The Phoenix residential real estate market saw the bottom in March through May of this year based on average and median sales price information and other indicators.
Chandler, Arizona 6/23/2009 07:35 PM GMT (TransWorldNews)
The Phoenix real estate market has clearly experienced a bottom as seen in average home prices, median home prices, and other indicators. Indeed, home buyers who purchased homes during this period appear to have captured the best values to date since the downturn began nearly 3 ½ years ago.
The Phoenix Real Estate Market Bottom By the Numbers
From the perspective of average home prices for sold properties in the Phoenix area, April 6th and again, April 25th represent the low points. The average sold home price for these periods was $155,789 and $155,900, respectively. These average sold values are lower than any year since 2002. Since April, the trend has seen upward movement resulting in a current average home price of $169,668.

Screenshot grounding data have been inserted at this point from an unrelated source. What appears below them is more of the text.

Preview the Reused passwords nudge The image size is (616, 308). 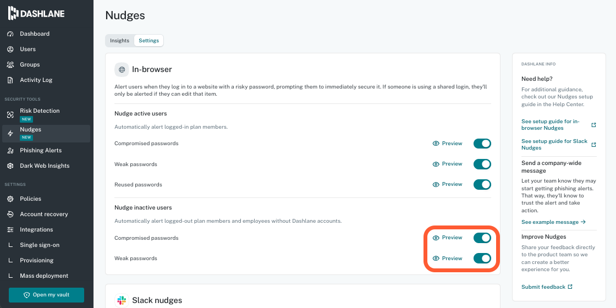pos(448,184)
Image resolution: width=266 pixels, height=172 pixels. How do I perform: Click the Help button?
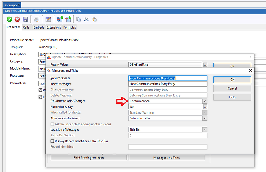(232, 97)
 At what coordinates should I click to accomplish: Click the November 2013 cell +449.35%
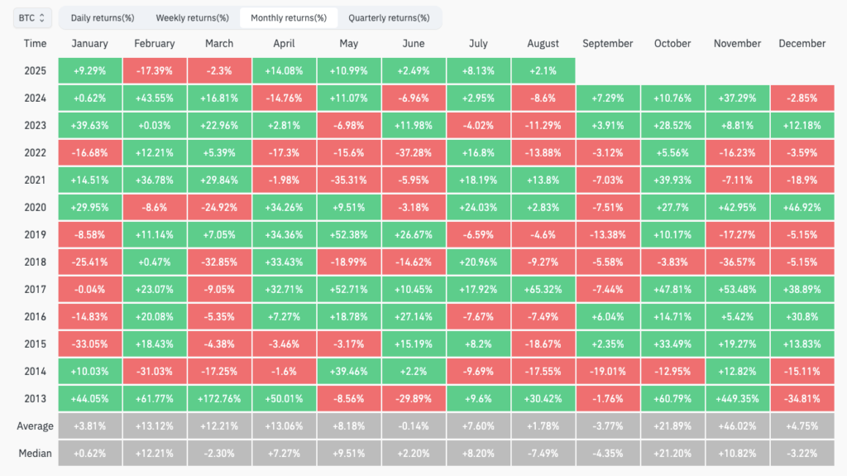tap(737, 398)
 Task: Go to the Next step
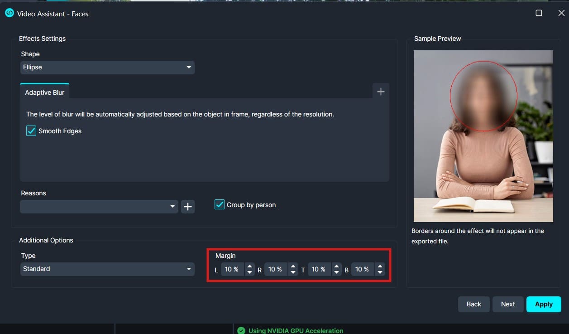(x=507, y=304)
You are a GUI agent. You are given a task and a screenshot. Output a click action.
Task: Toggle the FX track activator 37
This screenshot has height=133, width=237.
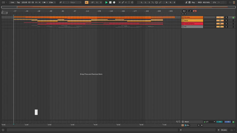click(x=220, y=27)
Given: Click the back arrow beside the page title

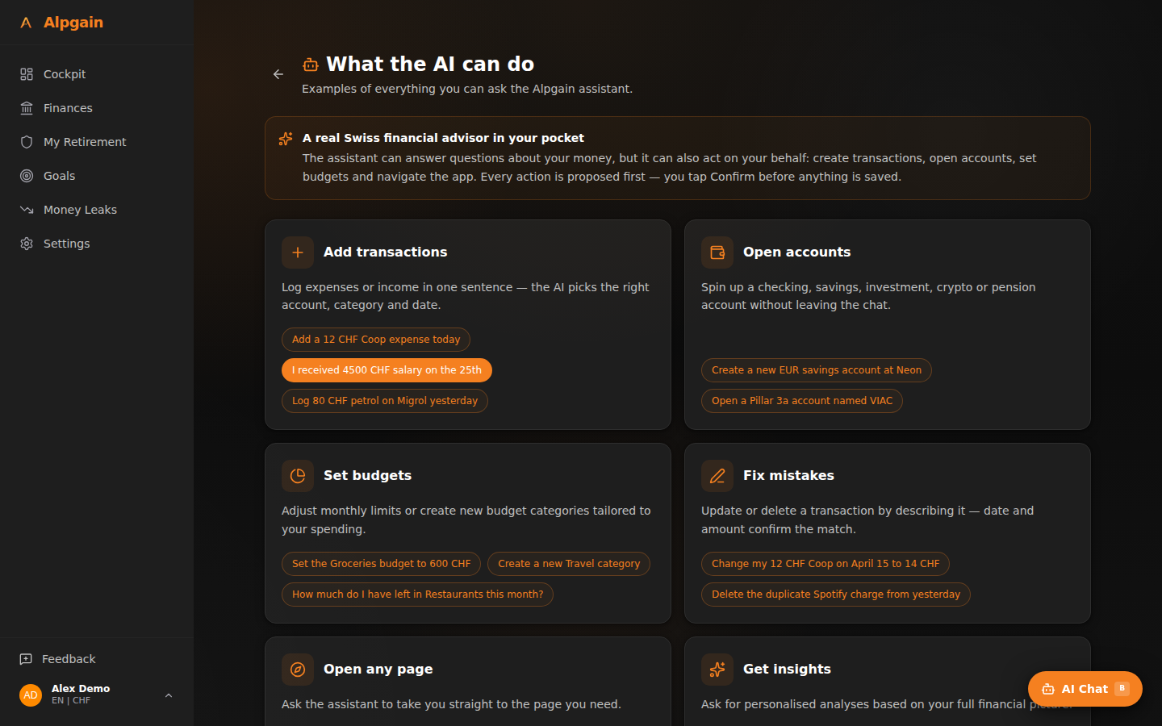Looking at the screenshot, I should point(278,74).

From the perspective of median home prices for sold properties in the Phoenix area, the low point occurred approximate mid-May for a value of $115,500. This is lower than any other value since before 2002 and significantly lower than today’s median sales price of $124,000 for Phoenix homes.
Complementing this is anecdotal evidence that recent Comparable Market Analyses points to better home values in this time period than what is currently available for purchase. With the substantial drop in foreclosure volume, short sales and normal home seller transactions are what is left available in the market.
According to the Cromford Report, the volume of foreclosures available for sale in the marketplace has gone from a year-to-date high of 28% of available listings to 14% of available listings currently. Conversely, short sales have grown fro 22% to 33% in the same period while non-distressed properties have remained relatively steady.
And with many buyers shying away from short sales due to their uncertainty and probable disappointment, normal home sellers are getting more showings and are able to attract buyers who otherwise would opt for foreclosed homes.
Is This Bottom the End of the Malaise?
Unfortunately, there are expectations for many new foreclosures to hit the market starting in July. If the new inventory volume is substantial, the Phoenix real estate market may very well see a ‘W’ shape as a new dip in the market occurs in pricing. Given the recent rise in values, the opposite could certainly be true if inventory begins to grow substantially with foreclosures priced aggressively.
As well, homes above $400,000 still represent a weak area of the market as sales for homes in these upper bands remain significantly weaker. Overall, only 12.3% of homes priced above $400,000 are currently under contract for purchase versus 42% for homes priced below $400,000.
As a result, communities such as Scottsdale and Fountain Hills, known for their affluency and high average home prices, have experienced significant improvement in the number of homes being purchased but still lag considerably behind other more affordable Valley cities such as Chandler and Gilbert.
For example, of the 5,790 Scottsdale homes currently on the market, only 1,183 are under contract for purchase, or 20%. Compare that to Chandler where the number of Chandler homes under contract is 42% of total homes currently on the market. Gilbert is posting even stronger results at 48% of Gilbert homes being under contract for purchase. Maricopa, located 34 miles southwest of Phoenix, is posting an amazing 60% of Maricopa homes being under contract.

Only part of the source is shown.